■ INSTRUCTION ■
Copy out verbatim the lines from the one containing "Task: Select the 2025/8/5 date cell" through the one containing "Looking at the screenshot, I should coord(776,444).", both included, and nothing else from the records.

begin LISTED RECORDS

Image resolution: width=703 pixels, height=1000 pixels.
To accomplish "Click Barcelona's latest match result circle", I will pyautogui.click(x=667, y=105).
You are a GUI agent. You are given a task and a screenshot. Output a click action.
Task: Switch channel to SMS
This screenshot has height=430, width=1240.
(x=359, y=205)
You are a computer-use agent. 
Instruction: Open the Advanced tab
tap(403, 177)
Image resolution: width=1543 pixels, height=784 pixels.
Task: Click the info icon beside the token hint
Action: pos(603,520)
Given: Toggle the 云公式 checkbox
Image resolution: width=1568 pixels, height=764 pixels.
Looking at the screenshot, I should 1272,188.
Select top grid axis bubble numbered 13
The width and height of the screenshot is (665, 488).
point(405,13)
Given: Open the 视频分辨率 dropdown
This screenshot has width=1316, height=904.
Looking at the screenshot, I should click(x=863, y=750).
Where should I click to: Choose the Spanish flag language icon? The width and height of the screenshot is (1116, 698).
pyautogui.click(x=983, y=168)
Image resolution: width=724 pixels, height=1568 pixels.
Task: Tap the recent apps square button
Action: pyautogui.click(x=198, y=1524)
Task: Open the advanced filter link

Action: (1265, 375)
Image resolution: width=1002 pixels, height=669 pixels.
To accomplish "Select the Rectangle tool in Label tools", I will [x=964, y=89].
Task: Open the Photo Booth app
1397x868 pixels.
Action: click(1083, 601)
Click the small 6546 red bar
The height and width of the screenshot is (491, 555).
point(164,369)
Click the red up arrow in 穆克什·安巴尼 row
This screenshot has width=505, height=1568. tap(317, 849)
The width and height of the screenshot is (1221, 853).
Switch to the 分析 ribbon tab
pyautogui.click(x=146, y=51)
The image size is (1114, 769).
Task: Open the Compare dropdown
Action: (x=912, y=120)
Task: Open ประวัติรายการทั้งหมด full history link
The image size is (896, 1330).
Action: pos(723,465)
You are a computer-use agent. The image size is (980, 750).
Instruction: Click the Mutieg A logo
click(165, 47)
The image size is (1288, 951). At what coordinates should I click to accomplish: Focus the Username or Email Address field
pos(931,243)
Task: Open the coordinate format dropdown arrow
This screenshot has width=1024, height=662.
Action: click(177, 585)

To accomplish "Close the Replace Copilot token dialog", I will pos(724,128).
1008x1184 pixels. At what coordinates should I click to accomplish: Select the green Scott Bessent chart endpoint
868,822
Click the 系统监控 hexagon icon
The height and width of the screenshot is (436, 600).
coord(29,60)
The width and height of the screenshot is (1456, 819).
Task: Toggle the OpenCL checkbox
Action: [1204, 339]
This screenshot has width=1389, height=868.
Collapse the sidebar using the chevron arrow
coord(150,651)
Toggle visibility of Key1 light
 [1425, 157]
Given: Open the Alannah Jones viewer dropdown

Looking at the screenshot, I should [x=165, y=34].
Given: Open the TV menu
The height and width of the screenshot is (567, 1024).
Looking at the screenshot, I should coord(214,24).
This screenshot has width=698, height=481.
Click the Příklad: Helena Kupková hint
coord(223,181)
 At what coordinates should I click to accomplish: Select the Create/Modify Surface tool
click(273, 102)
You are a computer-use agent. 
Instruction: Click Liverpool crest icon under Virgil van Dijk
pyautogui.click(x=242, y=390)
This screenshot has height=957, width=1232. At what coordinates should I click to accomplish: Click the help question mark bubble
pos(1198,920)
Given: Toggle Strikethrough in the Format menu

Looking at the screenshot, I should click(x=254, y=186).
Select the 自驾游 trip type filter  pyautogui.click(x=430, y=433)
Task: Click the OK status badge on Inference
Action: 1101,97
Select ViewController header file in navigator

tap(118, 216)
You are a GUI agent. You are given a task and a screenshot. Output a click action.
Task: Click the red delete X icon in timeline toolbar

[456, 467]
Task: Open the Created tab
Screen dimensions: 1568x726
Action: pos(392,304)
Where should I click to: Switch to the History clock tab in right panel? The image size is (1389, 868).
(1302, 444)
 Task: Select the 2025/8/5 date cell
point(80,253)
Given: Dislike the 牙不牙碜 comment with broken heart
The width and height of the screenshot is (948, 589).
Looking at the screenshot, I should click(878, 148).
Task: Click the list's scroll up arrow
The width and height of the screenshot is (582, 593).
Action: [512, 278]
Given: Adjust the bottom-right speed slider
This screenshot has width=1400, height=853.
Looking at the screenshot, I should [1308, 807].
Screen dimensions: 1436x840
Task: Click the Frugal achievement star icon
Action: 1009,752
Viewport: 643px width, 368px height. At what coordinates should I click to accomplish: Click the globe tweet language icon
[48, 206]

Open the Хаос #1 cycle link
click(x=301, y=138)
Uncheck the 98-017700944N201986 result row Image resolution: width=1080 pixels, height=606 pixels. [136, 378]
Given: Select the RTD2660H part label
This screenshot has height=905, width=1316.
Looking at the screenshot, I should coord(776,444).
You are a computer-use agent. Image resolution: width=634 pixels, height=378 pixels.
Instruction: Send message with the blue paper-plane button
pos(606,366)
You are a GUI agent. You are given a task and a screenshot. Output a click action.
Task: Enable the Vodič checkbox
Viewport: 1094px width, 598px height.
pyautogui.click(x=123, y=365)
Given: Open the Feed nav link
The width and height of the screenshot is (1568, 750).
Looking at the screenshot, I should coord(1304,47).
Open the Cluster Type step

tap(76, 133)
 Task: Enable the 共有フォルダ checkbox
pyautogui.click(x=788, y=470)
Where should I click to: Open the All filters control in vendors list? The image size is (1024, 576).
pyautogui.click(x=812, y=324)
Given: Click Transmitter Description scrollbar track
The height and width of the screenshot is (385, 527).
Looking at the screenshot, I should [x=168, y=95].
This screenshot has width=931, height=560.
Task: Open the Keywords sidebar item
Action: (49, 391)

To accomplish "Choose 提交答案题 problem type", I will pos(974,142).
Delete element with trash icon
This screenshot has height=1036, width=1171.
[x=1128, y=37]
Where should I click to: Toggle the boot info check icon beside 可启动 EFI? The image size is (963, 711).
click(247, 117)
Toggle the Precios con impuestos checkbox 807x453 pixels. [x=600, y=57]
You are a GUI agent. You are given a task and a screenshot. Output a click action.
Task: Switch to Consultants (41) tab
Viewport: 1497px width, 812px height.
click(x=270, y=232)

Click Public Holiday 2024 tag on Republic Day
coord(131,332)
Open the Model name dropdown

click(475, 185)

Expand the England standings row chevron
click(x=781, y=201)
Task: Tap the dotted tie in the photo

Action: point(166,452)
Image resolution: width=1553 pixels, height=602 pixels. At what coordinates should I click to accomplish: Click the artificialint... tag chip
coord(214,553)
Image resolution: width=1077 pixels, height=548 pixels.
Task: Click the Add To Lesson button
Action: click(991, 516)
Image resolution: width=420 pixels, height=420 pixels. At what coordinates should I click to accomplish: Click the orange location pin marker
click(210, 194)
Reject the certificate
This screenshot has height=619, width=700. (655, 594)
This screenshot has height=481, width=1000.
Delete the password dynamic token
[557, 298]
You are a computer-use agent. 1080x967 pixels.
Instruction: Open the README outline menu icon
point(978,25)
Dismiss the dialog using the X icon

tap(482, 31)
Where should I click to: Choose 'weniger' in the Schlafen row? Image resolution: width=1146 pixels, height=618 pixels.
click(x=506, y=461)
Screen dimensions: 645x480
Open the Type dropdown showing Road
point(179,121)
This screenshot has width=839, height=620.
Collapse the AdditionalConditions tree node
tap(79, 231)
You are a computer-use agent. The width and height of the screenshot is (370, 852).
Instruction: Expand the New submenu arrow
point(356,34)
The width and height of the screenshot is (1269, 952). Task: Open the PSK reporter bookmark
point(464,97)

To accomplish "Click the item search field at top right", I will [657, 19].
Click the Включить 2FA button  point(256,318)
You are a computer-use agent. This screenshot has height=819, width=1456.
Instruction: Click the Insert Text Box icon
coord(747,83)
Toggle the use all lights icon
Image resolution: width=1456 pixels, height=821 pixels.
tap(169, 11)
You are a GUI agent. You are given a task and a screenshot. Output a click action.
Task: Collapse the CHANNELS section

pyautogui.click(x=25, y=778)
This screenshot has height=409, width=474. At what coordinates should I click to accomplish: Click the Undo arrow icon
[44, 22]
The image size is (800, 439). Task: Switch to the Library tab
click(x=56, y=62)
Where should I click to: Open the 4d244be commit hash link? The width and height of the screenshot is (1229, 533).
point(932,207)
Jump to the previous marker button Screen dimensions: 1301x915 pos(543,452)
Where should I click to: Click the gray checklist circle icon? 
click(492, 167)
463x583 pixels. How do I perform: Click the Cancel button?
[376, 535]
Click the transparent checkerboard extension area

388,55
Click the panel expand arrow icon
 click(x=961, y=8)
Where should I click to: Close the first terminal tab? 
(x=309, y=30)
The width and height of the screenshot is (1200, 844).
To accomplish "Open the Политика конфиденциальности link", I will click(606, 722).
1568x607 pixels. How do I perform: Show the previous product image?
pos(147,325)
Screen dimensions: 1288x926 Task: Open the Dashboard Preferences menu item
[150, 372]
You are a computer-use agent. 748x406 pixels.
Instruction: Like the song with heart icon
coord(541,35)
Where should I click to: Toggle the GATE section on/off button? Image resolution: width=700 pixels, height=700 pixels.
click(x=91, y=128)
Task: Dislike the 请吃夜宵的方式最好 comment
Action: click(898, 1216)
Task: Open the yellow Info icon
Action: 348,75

end LISTED RECORDS

■ WRITTEN REPLY ■
 Task: Select the 2025/8/5 date cell
point(80,253)
Given: Dislike the 牙不牙碜 comment with broken heart
The width and height of the screenshot is (948, 589).
Looking at the screenshot, I should click(878, 148).
Task: Click the list's scroll up arrow
The width and height of the screenshot is (582, 593).
Action: [512, 278]
Given: Adjust the bottom-right speed slider
This screenshot has width=1400, height=853.
Looking at the screenshot, I should [1308, 807].
Screen dimensions: 1436x840
Task: Click the Frugal achievement star icon
Action: 1009,752
Viewport: 643px width, 368px height. At what coordinates should I click to accomplish: Click the globe tweet language icon
[48, 206]

Open the Хаос #1 cycle link
click(x=301, y=138)
Uncheck the 98-017700944N201986 result row Image resolution: width=1080 pixels, height=606 pixels. [136, 378]
Given: Select the RTD2660H part label
This screenshot has height=905, width=1316.
Looking at the screenshot, I should coord(776,444).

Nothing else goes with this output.